*Exercise aim*.
Scan the records below for the line with "The height and width of the screenshot is (360, 487)." and the line with "302x255 pixels.". Repeat those two lines and every line between them exactly, and nothing else.

(Extracted information begins)

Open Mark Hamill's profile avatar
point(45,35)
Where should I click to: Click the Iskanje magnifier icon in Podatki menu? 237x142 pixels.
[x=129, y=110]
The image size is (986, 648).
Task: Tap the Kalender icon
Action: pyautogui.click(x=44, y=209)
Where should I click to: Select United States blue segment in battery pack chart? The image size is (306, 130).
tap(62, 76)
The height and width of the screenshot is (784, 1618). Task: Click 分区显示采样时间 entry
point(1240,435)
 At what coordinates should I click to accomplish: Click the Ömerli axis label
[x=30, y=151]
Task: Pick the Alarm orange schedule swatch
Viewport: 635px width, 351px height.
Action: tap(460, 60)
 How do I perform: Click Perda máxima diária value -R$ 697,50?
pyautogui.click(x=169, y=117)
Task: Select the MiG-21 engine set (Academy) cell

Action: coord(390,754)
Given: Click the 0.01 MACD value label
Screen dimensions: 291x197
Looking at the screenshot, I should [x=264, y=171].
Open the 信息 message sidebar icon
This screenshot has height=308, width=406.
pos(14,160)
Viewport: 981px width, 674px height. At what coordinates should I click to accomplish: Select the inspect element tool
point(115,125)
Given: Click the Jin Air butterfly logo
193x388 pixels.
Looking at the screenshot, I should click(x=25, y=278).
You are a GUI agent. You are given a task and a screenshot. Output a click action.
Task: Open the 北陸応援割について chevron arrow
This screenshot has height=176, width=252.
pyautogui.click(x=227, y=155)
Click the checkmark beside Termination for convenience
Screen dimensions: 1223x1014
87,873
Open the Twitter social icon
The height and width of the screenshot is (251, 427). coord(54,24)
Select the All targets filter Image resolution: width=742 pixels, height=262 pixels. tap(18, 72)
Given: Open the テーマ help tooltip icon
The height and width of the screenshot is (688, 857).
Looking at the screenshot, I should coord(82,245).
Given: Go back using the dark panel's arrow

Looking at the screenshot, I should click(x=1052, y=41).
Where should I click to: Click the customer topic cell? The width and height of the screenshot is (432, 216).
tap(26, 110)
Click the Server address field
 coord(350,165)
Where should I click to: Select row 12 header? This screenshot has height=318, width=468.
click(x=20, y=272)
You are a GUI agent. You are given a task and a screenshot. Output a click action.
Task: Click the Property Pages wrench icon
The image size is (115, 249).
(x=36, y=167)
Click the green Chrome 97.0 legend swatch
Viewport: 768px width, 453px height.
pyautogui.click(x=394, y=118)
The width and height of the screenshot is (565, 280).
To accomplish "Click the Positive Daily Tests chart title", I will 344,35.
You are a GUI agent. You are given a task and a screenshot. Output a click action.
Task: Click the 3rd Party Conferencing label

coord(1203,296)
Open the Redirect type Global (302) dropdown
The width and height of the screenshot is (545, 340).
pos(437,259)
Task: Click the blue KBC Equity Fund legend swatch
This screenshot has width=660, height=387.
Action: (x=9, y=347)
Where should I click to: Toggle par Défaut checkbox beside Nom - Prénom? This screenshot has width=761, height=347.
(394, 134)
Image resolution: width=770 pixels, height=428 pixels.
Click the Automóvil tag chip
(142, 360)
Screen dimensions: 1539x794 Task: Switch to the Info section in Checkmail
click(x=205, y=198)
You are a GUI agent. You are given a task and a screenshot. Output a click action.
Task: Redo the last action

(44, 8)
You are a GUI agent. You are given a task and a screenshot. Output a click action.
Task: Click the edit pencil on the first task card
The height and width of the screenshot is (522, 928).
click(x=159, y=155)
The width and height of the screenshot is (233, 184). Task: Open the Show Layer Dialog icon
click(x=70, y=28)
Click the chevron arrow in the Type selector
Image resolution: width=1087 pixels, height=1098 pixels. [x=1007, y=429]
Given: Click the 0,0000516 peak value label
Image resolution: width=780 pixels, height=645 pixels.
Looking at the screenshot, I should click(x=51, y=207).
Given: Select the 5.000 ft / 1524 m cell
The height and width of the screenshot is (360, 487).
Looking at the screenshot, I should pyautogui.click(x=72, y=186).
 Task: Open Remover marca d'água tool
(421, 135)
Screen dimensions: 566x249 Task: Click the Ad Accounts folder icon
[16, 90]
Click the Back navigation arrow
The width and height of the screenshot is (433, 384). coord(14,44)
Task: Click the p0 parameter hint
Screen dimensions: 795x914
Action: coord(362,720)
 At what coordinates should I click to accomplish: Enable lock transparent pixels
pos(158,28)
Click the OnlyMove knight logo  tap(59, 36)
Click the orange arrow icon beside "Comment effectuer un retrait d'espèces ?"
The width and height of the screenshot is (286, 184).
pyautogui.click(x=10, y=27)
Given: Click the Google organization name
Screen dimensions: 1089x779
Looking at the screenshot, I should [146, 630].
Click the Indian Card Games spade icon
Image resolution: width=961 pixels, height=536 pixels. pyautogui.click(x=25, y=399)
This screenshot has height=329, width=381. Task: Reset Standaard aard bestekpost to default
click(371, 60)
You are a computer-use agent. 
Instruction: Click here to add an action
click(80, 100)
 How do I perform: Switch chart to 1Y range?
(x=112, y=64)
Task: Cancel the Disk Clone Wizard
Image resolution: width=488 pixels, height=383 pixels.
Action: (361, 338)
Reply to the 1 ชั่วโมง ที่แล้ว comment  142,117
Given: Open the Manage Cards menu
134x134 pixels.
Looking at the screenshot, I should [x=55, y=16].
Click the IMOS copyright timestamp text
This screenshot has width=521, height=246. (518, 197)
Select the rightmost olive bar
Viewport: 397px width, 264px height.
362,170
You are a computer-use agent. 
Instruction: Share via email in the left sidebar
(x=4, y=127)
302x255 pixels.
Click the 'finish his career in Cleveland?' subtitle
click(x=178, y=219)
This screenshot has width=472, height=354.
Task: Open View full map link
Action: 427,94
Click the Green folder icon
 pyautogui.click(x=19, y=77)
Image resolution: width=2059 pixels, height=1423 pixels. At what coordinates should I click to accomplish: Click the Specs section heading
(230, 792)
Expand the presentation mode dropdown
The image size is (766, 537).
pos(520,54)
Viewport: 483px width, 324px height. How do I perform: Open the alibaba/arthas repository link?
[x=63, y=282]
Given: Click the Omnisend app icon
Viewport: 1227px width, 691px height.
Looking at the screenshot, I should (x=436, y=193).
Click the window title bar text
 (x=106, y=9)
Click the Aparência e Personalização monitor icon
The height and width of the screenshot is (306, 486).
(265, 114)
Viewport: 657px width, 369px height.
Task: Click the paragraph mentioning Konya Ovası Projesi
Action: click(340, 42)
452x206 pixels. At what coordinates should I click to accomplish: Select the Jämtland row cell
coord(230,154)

(Extracted information ends)

*Output of the exercise*.
The height and width of the screenshot is (360, 487).
Looking at the screenshot, I should pyautogui.click(x=72, y=186).
 Task: Open Remover marca d'água tool
(421, 135)
Screen dimensions: 566x249 Task: Click the Ad Accounts folder icon
[16, 90]
Click the Back navigation arrow
The width and height of the screenshot is (433, 384). coord(14,44)
Task: Click the p0 parameter hint
Screen dimensions: 795x914
Action: coord(362,720)
 At what coordinates should I click to accomplish: Enable lock transparent pixels
pos(158,28)
Click the OnlyMove knight logo  tap(59, 36)
Click the orange arrow icon beside "Comment effectuer un retrait d'espèces ?"
The width and height of the screenshot is (286, 184).
pyautogui.click(x=10, y=27)
Given: Click the Google organization name
Screen dimensions: 1089x779
Looking at the screenshot, I should [146, 630].
Click the Indian Card Games spade icon
Image resolution: width=961 pixels, height=536 pixels. pyautogui.click(x=25, y=399)
This screenshot has height=329, width=381. Task: Reset Standaard aard bestekpost to default
click(371, 60)
You are a computer-use agent. 
Instruction: Click here to add an action
click(80, 100)
 How do I perform: Switch chart to 1Y range?
(x=112, y=64)
Task: Cancel the Disk Clone Wizard
Image resolution: width=488 pixels, height=383 pixels.
Action: (361, 338)
Reply to the 1 ชั่วโมง ที่แล้ว comment  142,117
Given: Open the Manage Cards menu
134x134 pixels.
Looking at the screenshot, I should [x=55, y=16].
Click the IMOS copyright timestamp text
This screenshot has width=521, height=246. (518, 197)
Select the rightmost olive bar
Viewport: 397px width, 264px height.
362,170
You are a computer-use agent. 
Instruction: Share via email in the left sidebar
(x=4, y=127)
302x255 pixels.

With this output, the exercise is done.